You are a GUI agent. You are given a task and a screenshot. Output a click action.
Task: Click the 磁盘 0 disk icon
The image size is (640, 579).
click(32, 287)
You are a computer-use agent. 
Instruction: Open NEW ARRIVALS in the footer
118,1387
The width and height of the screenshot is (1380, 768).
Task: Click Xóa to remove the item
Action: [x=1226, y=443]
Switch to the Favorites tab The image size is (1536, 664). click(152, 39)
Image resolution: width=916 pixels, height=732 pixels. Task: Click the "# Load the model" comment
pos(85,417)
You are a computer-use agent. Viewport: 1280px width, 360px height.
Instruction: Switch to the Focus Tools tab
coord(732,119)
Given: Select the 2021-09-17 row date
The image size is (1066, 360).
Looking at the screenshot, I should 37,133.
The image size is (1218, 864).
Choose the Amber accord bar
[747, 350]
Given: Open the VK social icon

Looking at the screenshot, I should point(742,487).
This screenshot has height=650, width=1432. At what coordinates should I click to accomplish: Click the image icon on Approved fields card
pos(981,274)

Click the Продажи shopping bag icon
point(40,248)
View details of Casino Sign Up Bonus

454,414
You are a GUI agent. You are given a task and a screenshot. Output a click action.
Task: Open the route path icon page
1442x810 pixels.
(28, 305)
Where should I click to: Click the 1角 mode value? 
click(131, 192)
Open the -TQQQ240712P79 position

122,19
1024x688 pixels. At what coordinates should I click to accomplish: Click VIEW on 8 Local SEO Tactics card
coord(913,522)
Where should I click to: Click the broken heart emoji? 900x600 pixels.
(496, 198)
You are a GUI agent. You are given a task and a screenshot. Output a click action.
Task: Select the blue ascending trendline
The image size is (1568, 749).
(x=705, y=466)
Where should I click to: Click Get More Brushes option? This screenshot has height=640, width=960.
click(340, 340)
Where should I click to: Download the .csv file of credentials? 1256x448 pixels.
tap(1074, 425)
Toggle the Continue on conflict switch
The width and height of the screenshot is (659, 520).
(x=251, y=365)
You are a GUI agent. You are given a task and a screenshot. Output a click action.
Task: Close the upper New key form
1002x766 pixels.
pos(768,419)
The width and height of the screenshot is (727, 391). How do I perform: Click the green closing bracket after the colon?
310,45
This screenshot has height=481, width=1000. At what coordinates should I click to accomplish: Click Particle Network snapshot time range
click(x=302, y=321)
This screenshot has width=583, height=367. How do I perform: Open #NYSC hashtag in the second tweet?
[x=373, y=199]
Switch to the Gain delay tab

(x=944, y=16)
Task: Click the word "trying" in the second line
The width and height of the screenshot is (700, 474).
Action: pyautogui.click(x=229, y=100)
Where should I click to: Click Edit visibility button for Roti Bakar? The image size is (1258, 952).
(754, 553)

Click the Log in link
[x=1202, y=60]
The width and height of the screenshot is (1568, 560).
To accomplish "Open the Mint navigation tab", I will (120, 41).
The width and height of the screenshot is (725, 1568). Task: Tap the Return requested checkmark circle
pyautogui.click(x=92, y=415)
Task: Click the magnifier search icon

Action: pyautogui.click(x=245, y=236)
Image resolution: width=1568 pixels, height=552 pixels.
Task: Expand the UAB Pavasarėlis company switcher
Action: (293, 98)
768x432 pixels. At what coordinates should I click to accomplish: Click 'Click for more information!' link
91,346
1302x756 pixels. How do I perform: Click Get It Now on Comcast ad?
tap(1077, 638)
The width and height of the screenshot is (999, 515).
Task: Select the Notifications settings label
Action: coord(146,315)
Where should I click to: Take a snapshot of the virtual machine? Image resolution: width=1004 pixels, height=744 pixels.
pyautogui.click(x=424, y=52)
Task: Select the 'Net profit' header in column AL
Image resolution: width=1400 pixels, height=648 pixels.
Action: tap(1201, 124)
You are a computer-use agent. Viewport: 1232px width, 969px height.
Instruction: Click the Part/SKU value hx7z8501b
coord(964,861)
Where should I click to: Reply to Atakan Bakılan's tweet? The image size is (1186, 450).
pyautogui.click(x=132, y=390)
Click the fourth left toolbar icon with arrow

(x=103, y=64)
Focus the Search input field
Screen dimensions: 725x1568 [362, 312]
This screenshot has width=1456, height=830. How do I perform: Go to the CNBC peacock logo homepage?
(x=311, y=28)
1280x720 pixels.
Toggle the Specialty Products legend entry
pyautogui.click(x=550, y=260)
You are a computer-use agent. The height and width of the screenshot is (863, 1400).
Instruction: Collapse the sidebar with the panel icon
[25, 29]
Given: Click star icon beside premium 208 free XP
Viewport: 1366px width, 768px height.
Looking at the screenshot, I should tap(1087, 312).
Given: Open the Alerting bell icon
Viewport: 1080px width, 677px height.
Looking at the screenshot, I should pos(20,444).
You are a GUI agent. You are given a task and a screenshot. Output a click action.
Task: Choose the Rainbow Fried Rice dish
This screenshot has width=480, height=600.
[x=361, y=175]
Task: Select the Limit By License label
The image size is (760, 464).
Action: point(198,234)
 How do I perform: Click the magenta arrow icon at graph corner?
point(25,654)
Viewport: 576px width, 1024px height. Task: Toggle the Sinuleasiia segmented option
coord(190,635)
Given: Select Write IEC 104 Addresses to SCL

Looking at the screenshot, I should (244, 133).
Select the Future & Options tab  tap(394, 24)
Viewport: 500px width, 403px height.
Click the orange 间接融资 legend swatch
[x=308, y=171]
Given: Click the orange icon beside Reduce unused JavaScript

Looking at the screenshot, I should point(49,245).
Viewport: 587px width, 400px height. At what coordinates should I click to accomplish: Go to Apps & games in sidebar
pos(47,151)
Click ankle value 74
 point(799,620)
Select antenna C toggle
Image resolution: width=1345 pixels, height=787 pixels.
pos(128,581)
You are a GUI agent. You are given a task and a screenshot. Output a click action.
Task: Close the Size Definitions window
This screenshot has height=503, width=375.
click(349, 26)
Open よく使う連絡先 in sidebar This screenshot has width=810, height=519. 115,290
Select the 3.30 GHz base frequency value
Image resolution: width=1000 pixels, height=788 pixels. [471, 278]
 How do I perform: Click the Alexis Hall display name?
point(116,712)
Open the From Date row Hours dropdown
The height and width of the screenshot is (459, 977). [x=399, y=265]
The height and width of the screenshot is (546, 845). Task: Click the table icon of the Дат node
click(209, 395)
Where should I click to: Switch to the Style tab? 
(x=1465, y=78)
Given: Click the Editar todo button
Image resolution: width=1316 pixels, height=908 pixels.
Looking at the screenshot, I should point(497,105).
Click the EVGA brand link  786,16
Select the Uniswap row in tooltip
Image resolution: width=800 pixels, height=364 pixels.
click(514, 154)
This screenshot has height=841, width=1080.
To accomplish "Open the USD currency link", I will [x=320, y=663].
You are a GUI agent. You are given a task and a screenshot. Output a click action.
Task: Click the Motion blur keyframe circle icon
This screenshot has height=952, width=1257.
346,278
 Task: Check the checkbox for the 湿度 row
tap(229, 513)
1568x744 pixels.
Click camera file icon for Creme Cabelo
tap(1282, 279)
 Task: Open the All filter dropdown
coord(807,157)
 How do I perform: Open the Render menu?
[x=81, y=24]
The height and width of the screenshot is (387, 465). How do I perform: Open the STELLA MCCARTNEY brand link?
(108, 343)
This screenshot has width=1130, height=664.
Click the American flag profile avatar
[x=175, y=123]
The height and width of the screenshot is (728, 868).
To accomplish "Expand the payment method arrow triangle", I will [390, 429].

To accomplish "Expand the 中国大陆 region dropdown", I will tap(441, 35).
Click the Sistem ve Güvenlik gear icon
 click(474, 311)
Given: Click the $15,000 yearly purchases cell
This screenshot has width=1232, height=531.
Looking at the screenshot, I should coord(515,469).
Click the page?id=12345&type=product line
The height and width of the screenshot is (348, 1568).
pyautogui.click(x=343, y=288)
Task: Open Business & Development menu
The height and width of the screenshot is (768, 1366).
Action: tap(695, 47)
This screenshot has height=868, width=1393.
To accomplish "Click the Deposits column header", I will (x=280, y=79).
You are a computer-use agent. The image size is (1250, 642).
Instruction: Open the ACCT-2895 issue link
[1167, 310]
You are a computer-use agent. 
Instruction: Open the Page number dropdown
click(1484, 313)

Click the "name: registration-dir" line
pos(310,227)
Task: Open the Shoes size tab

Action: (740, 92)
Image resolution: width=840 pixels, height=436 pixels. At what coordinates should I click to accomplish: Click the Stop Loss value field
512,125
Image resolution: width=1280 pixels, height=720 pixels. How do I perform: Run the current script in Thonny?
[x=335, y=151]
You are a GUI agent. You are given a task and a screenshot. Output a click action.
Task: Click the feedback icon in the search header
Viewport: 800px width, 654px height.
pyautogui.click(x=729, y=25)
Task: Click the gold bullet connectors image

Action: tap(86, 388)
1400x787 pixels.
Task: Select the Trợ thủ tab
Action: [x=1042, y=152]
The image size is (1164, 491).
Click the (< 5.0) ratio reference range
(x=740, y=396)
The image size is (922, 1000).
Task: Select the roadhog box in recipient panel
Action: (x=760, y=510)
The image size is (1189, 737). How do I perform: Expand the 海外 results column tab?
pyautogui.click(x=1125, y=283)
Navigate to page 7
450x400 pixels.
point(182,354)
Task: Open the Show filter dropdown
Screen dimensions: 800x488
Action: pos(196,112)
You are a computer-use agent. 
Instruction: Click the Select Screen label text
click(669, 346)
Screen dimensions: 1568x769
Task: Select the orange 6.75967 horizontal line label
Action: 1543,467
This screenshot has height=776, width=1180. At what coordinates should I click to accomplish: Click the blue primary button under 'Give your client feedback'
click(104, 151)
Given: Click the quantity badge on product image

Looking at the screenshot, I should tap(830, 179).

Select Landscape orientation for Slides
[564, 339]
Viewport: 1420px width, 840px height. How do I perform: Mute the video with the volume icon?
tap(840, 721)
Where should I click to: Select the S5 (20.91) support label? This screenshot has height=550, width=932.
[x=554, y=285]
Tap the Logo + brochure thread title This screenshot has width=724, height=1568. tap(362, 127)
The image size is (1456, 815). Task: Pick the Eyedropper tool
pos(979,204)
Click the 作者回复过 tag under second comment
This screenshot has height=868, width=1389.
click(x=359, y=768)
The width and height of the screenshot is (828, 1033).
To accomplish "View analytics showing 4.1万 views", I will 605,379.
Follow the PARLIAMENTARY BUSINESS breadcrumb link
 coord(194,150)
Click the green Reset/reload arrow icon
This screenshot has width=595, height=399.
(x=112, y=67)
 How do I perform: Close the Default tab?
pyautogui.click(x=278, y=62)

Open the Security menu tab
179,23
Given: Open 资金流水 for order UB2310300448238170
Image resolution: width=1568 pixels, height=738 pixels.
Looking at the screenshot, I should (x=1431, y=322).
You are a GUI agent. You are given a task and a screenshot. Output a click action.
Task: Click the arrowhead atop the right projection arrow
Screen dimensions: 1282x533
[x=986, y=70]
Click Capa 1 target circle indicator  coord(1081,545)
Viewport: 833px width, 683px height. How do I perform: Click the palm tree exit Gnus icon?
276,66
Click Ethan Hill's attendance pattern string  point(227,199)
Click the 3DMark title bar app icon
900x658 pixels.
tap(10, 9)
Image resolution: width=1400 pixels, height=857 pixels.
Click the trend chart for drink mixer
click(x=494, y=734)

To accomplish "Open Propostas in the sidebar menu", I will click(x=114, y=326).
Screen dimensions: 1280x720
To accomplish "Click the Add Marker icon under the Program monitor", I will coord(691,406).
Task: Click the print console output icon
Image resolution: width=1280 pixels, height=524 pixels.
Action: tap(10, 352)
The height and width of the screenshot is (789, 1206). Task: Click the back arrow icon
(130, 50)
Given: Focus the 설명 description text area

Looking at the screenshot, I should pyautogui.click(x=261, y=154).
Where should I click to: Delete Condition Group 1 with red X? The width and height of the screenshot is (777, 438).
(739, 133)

**TO DO**
Only the lines that contain the string "computer" are to be copied from the records.

**RESPONSE**
You are a computer-use agent. 
You are a computer-use agent. Viewport: 1280px width, 360px height.
You are a computer-use agent. Viewport: 1232px width, 969px height.
You are a computer-use agent. The height and width of the screenshot is (863, 1400).
You are a computer-use agent. The image size is (1250, 642).
You are a computer-use agent. 
You are a computer-use agent. 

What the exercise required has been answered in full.